Walking Barefoot on Scar Tissue

Being in my hometown last week felt like walking barefoot on my own scar tissue. I revisited old neighborhoods I had not encountered in many years. I would drive down a street and pass a particular store or corner, and suddenly a wave of memory would rise in my body, a palpable sensory memory. D’Allesandros. South Street, Germantown Avenue. Street signs I had not seen in years would spark a taste, a sound, an image. Creishem Valley Road, Phil-Ellena Street, Spruce Street.  Their names in my mouth like Scrabble tiles.

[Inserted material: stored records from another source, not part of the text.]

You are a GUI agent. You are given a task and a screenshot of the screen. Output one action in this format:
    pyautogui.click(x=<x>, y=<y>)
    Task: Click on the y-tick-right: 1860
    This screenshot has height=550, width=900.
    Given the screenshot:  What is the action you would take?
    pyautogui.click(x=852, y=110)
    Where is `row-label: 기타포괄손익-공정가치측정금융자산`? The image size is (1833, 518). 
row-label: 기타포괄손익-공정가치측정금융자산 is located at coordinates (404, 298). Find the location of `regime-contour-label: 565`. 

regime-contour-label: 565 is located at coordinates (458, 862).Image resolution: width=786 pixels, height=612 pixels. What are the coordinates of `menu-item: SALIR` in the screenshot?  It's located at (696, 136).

Then, perhaps predictably, I began to sense the presence of all the people I’d traveled with on those roads, in those places. What emerged from within and outside myself was a familiar, unmistakable sense of belonging, of connecting to my roots, all those places and people and memories that have formed my very being.

While I don’t technically live there anymore, on a deeper plane of being, the soul level, I am always living there, walking barefoot on my own scar tissue.

Who I was and who I am are constantly in dialogue with one another; in truth, those facets of self are keenly aware that they are one soul, one body, one ocean of memory and present and unknown future. All unfolding with the Mystery.

What memories are coming alive for you right now?

How are you experiencing them in your mind, heart and body?

How have they shaped who you are today?